[rating=5] 82 film citati. Un’attrice e un regista in scena. 65 minuti di monologo. Movies, Monstrosities&Masks è una creazione che lascia diversi e attraversati da qualcosa di indescrivibile. Una lampada dei desideri con cui paure, ricordi, luoghi inesistenti evaporano e tornano allo stato solido.
La voce oscura di Roberta Bosetti, la scrittura vertiginosa di Renato Cuocolo, il reale tavolo della cucina della coppia – inondato di oggetti – genera un universo fatto di catrame morbido e figure evanescenti. Pensieri generati nel buio del cervello, tra terminazioni nervose e vita passata, sono remixati con riprese in diretta della scena e proiezione automatica sullo sfondo (a opera di cuocolo.) La realtà si moltiplica, come lo specchio ridotto in frammenti in cui Jack Lemmon, nel film L’appartamento, dice di riuscire a intravedere meglio la sua essenza. I paralleli scorrono incessanti. Chi siamo stati, cos’era l’incendio che ci ha generati, come siamo diventati oggi. Su questi lunghi piani sequenza scorre la treccia del racconto di un’interprete quasi posseduta di bravura, dalla voce “di caverna.”

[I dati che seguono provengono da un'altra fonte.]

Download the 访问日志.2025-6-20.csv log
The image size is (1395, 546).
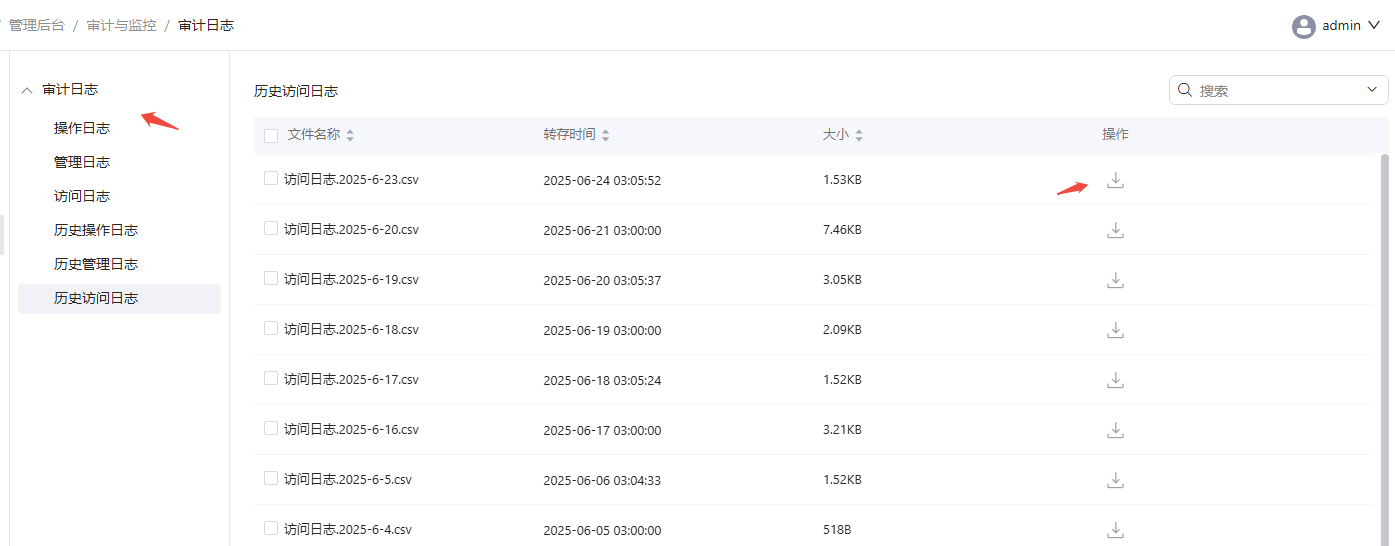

L’importanza del cinema nella storia privata dei due artisti è il fuoco centrale di tutta la narrazione. A ogni tappa mentale e autobiografica corrisponde lo sguardo di un divo hollywoodiano, la sequenza di un film in bianco e nero, un fotogramma a colori. Le mostruosità della vita – come la morte del padre della Bosetti in tenera età -, tornano a infastidirla e a chiamare un vortice di parole misteriose, che scorrono nell’auricolare in dote a ogni spettatore. Veniamo a sapere della sua infanzia, mescolata con i film di Hitchcock e Biancaneve della Disney; della sua adolescenza solitaria, dell’amore, del matrimonio felice. E della rivelazione, il teatro: la voglia cieca di morire e rinascere a comando, di annullarsi per divenire chiunque o un pezzo di aria, con cui forse parlare una lingua nuova, e perdere di vista noi stessi.
Questa Compagnia – definita “la punta di diamante della performance contemporanea australiana” – che da anni recita in hotel, case private, luoghi in disuso, è riuscita sicuramente nell’intento (forse involontario) di sfondare muri invisibili, di costruire nuove serrature da cui sbirciare il caos della vita.